Due to excessive consumption of biltong, Guy Rundle is unable to present a match report on the Australia-Serbia game last night. Substituting for him is Trevor McCorquodale, who was all-sports all-roundsman on the Launceston Examiner for more than forty-four years, and now runs a dude ranch near Bulawayo.

The Green and Gold flashed like a beacon on the darkening veldt of Mbombela last night as the Socceroos dealt a hammer blow victory against the White Eagles of Serbia, with a stonking two-one victory that was, alas, not enough to carry them through to the final sixteen.

Before an enthusiastic crowd comprising tens of thousands of our nation’s finest youth, many sporting coloured wigs, plastic marsupials and our beautiful flag worn as a cape, the ‘Roos gave at least a hundred and ten percent in a game of two full halves, our brave lads showing their true mettle in the face of a concerted and typically shifty aggressive play from the team of the well-known war-torn nation.

Pointy heads and traitors might suggest that our brave lads were pretty much outclassed in the first half, with no command of the midfield, and a relentless attack on goal from on-point Serbian forwards, in particular Balkan wonderboy Milos Krasic, raining hammer blows and lightning bolts on the down-under goal mouth from his coward’s castle on the right.

Krasic’s flashy, ostentatiously effective play was treated by our fair-minded and upstanding supporters as it should be, with relentless booing, but the self-confessed Europeans continued to pursue their fashionable strategy of excellence, marred only by poor shooting, and a failure of Krasic’s team-mates to match his fancy schmancy skills.

Being forced into the unmanly business of defence must have flummoxed our boys, which is why they barely troubled the sinister-looking Serbian goalkeeper throughout the entire first half.

But it was around twenty minutes into the second term when that genuine hero Tim Cahill stepped up to the mark and took the bull by the horns before ramming it home.
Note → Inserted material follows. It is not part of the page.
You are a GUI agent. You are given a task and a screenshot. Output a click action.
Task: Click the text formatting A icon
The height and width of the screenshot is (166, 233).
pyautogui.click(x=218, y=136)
The Serbs, nervous, prissy types, were quite unhinged by this display, and as the heathen sound of plastic horns was drowned out by full-throated rendition of the Qantas advertisement music, Australia scored again a mere four minutes later, with Brett Holman sinking the spheroid deep into the net.

Sadly this display of ANZAC fortitude merely enraged our monobrowed opponents who resorted to oriental cunning, with Pantelic hitting home after a first attempt by the well-named Tosic.

Given your average European’s propensity for neuroticism it was inevitable that, their wings smartly clipped, the White Eagles would gesticulate furiously about a trifling incident in the dying minutes of the game when ‘our Tim’ allowed the ball to hit a part of his body (commonly known as the hand). The ref (a stout man for a Latin) let it go, but that was more than the gypsies would, bleating in a frankly shaming way that it had cost them the possibility of an equaliser and other nonsense in their glutinous all-consonant language.

They were also narked at having a goal disallowed in the first half as offside, and made all sort of technical points about it.

When the final whistle went, our boys knew we had had a great victory, a clean victory, one to be proud of.

However, the backroom boffins at the Cup appear to have short-sheeted our WYSIWYG Aussie boys with their so-called points “system”, which holds against us our uncharacteristic 4-0 loss to the Fritz in a frankly vindictive manner. That sends Fritz, and Ghana, our latest addition to the Commonwealth, into the 16.

Ah well, our boys go home to a hero’s welcome, with only the possibility that New Zealand, our smaller, mentally slower cousins, might carry antipodean honour through.

Hammer blows. Green and gold. Oi oi oi.